Donnant le mouvement, les autres habitants vinrent à sa suite, et déblayèrent tous les débris qui encombraient les espaces publics. Les demeures ayant subi le plus de mal se faisait arranger en priorité, sous des remerciements étouffés. Le travail avait toujours provoqué la solidarité et une certaine joie. Aujourd’hui, cet effort leur rappelait le drame. De pauvres tas se formaient au coin de chaque rue. Les morceaux récupérables étaient mis de côté, réservés aux plus malheureux. Avant que Hure ne puisse véritablement revivre, de longs jours s’écouleraient, pour effacer ce terrible épisode.

Bariza, avec l’aide de certains, s’était disposé à faire le compte des pertes de Hure, des décédés, des habitants se retrouvant démunis… Autant de constatations qui ne réjouissaient guère, et exacerbaient le bouleversement général.

Tandis que tous s’affairaient à la réorganisation du village, Hermance cherchait Aymeric. Lorsque les Boétiens étaient partis, prise d’une crise nerveuse, elle n’avait pu descendre du clocher. Une fois calmée, la jeune femme avait dû prendre sur elle pour ne pas tomber, à la vue des corps, juste sous elle. Ses mains s’étaient agrippées à la rambarde, et elle regardait, malgré elle, les draps blancs disposés sur les morts. Elle ne voulait cependant pas chercher les visages familiers. C’aurait été trop dur d’apercevoir ses proches autour d’une silhouette inerte. 

Hermance descendit donc, telle un fantôme. Elle ne savait pas ce qu’étaient devenus sa mère, son père, ce qu’avait pu faire sa fratrie… si Aymeric allait bien, lui aussi. Certainement qu’elle n’avait jamais été aussi blanche. Une nausée lui monta à la gorge, qu’elle refoula de son mieux. Enfin à la sortie de l’église, elle se confronta aux villageois sans vie. Son pas ralentit encore, minée par ces calamités. L’énergie qui lui restait la poussait cependant à ne pas rester statique, à agir.

Elle se dirigea vers la maison de son fiancé, toute tremblante. Celle-ci se situait juste à une rue parallèle à celle de l’église. Les dégâts avaient été colossales au centre, aussi la jeune femme espérait qu’il n’en serait pas de même un peu à l’écart.
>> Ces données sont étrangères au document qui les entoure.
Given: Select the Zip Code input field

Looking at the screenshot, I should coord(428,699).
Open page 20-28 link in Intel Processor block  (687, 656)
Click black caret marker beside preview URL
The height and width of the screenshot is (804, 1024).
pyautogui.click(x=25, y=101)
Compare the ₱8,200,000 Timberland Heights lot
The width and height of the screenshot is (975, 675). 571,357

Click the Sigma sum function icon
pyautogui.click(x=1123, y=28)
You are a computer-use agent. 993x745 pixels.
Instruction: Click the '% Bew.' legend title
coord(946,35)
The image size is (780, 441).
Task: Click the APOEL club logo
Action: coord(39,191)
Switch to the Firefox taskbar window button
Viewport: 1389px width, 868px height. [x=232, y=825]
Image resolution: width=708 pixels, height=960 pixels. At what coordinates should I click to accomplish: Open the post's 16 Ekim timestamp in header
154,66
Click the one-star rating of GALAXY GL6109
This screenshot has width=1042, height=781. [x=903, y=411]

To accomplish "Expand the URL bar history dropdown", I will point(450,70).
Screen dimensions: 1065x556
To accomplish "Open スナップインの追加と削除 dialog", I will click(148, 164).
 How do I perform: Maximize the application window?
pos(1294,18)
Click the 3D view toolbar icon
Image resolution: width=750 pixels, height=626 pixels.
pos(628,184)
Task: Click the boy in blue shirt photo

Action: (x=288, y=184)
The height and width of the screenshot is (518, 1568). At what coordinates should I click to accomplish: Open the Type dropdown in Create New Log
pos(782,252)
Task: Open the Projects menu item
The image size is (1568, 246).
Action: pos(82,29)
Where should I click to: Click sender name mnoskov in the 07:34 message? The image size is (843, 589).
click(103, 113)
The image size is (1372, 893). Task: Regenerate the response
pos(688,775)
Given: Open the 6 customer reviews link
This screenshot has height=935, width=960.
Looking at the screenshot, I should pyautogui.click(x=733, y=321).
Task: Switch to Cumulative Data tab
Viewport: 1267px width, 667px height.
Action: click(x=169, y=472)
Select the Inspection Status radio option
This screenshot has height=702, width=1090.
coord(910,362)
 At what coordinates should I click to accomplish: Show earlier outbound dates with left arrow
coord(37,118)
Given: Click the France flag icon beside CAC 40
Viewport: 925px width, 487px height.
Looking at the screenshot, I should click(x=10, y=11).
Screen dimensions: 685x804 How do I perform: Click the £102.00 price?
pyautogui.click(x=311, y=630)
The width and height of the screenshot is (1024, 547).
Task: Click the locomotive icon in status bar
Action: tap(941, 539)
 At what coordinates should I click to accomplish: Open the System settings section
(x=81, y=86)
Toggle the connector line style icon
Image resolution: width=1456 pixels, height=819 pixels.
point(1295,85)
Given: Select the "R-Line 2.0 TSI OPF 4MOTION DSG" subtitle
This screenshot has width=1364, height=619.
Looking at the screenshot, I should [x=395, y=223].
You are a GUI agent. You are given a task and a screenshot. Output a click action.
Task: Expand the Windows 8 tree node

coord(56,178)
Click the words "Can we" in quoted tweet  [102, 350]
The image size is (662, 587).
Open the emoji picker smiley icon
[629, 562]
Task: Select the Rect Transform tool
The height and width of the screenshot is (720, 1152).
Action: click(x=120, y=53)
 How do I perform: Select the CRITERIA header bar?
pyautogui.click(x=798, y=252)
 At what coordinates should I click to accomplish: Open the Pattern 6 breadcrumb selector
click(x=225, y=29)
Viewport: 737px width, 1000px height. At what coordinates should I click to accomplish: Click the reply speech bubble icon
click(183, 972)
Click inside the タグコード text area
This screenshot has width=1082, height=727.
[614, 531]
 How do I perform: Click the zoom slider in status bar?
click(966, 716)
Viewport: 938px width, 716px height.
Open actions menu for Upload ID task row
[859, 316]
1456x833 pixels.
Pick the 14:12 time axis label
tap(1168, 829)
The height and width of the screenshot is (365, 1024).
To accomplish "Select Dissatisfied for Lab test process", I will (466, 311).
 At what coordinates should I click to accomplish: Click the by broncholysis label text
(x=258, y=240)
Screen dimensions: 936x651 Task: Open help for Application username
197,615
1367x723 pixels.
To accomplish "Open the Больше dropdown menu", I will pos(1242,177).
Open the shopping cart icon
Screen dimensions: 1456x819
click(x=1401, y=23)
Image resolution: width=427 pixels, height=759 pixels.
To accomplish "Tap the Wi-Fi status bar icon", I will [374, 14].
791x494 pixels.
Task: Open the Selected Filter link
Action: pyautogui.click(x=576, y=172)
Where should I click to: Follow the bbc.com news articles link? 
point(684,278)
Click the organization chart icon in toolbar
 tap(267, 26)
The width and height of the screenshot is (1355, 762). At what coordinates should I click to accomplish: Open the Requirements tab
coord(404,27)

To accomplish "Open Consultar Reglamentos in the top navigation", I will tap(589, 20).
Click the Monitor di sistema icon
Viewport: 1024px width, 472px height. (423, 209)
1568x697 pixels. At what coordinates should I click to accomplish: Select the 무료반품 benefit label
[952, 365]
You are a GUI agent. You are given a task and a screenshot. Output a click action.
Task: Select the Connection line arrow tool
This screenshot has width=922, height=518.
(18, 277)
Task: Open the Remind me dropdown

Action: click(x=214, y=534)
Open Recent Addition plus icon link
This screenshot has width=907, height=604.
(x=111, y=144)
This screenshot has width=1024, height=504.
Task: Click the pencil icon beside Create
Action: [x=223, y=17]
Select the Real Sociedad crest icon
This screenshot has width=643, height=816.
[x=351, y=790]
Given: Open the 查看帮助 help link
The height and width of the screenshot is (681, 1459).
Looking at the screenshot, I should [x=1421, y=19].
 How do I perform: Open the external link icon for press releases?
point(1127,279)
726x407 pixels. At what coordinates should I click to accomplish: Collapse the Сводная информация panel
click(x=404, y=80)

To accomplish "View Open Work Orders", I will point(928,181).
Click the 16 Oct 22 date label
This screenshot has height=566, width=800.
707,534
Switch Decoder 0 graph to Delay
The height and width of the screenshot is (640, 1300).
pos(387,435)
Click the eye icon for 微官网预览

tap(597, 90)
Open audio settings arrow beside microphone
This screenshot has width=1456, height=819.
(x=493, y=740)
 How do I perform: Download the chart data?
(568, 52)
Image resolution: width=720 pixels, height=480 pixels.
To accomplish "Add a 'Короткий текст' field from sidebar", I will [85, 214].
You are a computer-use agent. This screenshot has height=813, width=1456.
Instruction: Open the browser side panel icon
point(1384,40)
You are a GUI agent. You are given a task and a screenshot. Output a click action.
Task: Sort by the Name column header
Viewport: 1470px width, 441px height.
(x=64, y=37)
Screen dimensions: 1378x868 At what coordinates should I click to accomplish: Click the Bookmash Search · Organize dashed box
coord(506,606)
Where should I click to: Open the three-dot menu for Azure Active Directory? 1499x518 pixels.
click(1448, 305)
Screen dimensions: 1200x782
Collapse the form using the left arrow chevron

Mais en s’y rapprochant, elle voyait bien que toutes les maisons avaient subi une offensive similaire.

Enfin, la maison du jeune homme lui apparut. Les vitres n’avaient pas été brisées, mais la porte d’entrée, démolie. Hermance se tenait sur le pas, n’osant entrer. Aucun bruit ne sortait du logis et ce silence l’inquiétait plus que tout. Les bâtisses voisines rangeaient le désordre causé, et de nombreux allers-retours étaient effectués. Ici, rien.

Elle sursauta lorsqu’une voix l’interpella.

- Hermance…

C’était Aymeric. La jeune femme s’apprêtait à fondre en larmes devant cette vision. Ses lèvres tremblèrent et elle refoula un sanglot. Cependant, elle ne pouvait s’avancer vers lui. Une émotion trop forte la retenait, et son apparence la maintenait dans son inquiétude. Non, elle ne pouvait pas tout de suite être soulagée.

Une balafre barrait son visage poussiéreux. Il avait l’air à bout de force. Ce fut lui qui s’avança le premier, connaissant trop bien sa fiancée pour savoir qu’elle attendait de lui un rassurement. Doucement, il lui caressa les cheveux et la serra dans ses bras.

Hermance sentit que quelque chose n’allait pas. En plus du désastre, du moins.

- Aymeric, qu’y a-t-il ? chuchota-t-elle.

Dans le creux de son épaule, le jeune homme ne répondit pas aussitôt. Il prit une profonde inspiration et souffla :

- Ma mère a été tuée… les Boétiens l’ont poignardé…

La jeune femme n’eût même pas un hoquet de surprise. Sa respiration se bloqua et elle sentait la crise nerveuse revenir à grand pas. Avec le peu de volonté qui lui restait, elle refusa de se soumettre à la vague d’angoisse qui la menaçait. Aymeric avait besoin d’elle, et voir sa fiancée prise de panique ne l’aiderait pas le moins du monde. Elle le baisa sur le front et murmura :

- Je suis désolée…

Tout en pensant à sa famille, dont elle n’avait croisé aucun membre.

Adélaïde et Ephrem étaient restés sur le chemin, regardant s’éloigner la masse de poussière. Le cœur brisé, ils ne savaient plus que faire. Leur mère venait de partir, leur père pouvait être n’importe où où le danger avait fait rage, et Hermance n’était pas revenue depuis des heures. Les pires combinaisons se faisaient dans leur tête.

- Je crois… je crois qu’il faudrait prévenir Bariza… risqua Ephrem à sa sœur.

Agenouillée, elle ne répondit point. Mais lorsque son frère la souleva d’un bras, elle se laissa faire. Chose surprenante, elle se jeta à son cou, le serrant à l’étrangler.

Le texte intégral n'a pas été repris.